[Collected data]
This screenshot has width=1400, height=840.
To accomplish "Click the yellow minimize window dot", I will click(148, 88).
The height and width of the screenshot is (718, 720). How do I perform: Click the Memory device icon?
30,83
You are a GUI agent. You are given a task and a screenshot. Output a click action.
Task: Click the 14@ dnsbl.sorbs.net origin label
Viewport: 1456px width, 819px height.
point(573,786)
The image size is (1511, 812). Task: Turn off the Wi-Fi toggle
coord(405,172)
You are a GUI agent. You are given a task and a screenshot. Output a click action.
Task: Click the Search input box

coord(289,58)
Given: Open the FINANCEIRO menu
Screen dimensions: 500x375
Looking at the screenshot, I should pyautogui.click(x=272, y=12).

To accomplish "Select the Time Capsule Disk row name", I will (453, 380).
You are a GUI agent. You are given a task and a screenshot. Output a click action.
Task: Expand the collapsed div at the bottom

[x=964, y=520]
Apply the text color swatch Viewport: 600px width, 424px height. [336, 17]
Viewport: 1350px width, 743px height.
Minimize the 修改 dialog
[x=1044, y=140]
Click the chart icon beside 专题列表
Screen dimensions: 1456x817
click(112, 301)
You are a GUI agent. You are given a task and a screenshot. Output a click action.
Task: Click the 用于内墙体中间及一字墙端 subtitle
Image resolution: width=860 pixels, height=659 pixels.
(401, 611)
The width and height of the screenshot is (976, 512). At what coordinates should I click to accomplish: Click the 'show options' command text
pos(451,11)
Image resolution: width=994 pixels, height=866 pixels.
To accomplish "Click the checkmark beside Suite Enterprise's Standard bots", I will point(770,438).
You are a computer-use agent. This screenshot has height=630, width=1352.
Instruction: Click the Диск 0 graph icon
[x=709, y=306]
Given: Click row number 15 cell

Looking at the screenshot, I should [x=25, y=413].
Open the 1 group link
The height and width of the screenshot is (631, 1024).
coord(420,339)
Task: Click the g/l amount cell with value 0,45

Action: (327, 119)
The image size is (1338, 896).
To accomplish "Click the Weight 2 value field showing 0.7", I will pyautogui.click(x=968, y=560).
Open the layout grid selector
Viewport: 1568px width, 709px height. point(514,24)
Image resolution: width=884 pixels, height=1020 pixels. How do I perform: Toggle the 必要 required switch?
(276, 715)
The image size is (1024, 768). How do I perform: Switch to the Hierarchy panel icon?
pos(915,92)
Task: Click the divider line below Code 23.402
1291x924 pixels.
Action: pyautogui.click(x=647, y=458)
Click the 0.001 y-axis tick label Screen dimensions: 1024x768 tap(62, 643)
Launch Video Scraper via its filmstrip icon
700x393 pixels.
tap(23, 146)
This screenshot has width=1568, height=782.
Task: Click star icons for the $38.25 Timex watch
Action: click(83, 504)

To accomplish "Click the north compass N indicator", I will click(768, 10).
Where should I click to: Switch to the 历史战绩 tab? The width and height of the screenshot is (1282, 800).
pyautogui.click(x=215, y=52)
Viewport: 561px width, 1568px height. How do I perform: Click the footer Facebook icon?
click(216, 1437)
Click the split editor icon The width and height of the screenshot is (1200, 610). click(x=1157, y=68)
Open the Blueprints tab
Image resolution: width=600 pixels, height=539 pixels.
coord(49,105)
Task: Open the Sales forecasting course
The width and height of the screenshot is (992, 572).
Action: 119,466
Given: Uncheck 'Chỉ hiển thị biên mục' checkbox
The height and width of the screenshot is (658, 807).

■ **WHAT THE TASK REQUIRES**
Restating the data word for word is the whole task.

■ **SOLUTION FOR THIS PROBLEM**
This screenshot has width=1400, height=840.
To accomplish "Click the yellow minimize window dot", I will click(148, 88).
The height and width of the screenshot is (718, 720). How do I perform: Click the Memory device icon?
30,83
You are a GUI agent. You are given a task and a screenshot. Output a click action.
Task: Click the 14@ dnsbl.sorbs.net origin label
Viewport: 1456px width, 819px height.
point(573,786)
The image size is (1511, 812). Task: Turn off the Wi-Fi toggle
coord(405,172)
You are a GUI agent. You are given a task and a screenshot. Output a click action.
Task: Click the Search input box

coord(289,58)
Given: Open the FINANCEIRO menu
Screen dimensions: 500x375
Looking at the screenshot, I should pyautogui.click(x=272, y=12).

To accomplish "Select the Time Capsule Disk row name", I will (453, 380).
You are a GUI agent. You are given a task and a screenshot. Output a click action.
Task: Expand the collapsed div at the bottom

[x=964, y=520]
Apply the text color swatch Viewport: 600px width, 424px height. [336, 17]
Viewport: 1350px width, 743px height.
Minimize the 修改 dialog
[x=1044, y=140]
Click the chart icon beside 专题列表
Screen dimensions: 1456x817
click(112, 301)
You are a GUI agent. You are given a task and a screenshot. Output a click action.
Task: Click the 用于内墙体中间及一字墙端 subtitle
Image resolution: width=860 pixels, height=659 pixels.
(401, 611)
The width and height of the screenshot is (976, 512). At what coordinates should I click to accomplish: Click the 'show options' command text
pos(451,11)
Image resolution: width=994 pixels, height=866 pixels.
To accomplish "Click the checkmark beside Suite Enterprise's Standard bots", I will point(770,438).
You are a computer-use agent. This screenshot has height=630, width=1352.
Instruction: Click the Диск 0 graph icon
[x=709, y=306]
Given: Click row number 15 cell

Looking at the screenshot, I should [x=25, y=413].
Open the 1 group link
The height and width of the screenshot is (631, 1024).
coord(420,339)
Task: Click the g/l amount cell with value 0,45

Action: (327, 119)
The image size is (1338, 896).
To accomplish "Click the Weight 2 value field showing 0.7", I will pyautogui.click(x=968, y=560).
Open the layout grid selector
Viewport: 1568px width, 709px height. point(514,24)
Image resolution: width=884 pixels, height=1020 pixels. How do I perform: Toggle the 必要 required switch?
(276, 715)
The image size is (1024, 768). How do I perform: Switch to the Hierarchy panel icon?
pos(915,92)
Task: Click the divider line below Code 23.402
1291x924 pixels.
Action: pyautogui.click(x=647, y=458)
Click the 0.001 y-axis tick label Screen dimensions: 1024x768 tap(62, 643)
Launch Video Scraper via its filmstrip icon
700x393 pixels.
tap(23, 146)
This screenshot has width=1568, height=782.
Task: Click star icons for the $38.25 Timex watch
Action: click(83, 504)

To accomplish "Click the north compass N indicator", I will click(768, 10).
Where should I click to: Switch to the 历史战绩 tab? The width and height of the screenshot is (1282, 800).
pyautogui.click(x=215, y=52)
Viewport: 561px width, 1568px height. How do I perform: Click the footer Facebook icon?
click(216, 1437)
Click the split editor icon The width and height of the screenshot is (1200, 610). click(x=1157, y=68)
Open the Blueprints tab
Image resolution: width=600 pixels, height=539 pixels.
coord(49,105)
Task: Open the Sales forecasting course
The width and height of the screenshot is (992, 572).
Action: 119,466
Given: Uncheck 'Chỉ hiển thị biên mục' checkbox
The height and width of the screenshot is (658, 807).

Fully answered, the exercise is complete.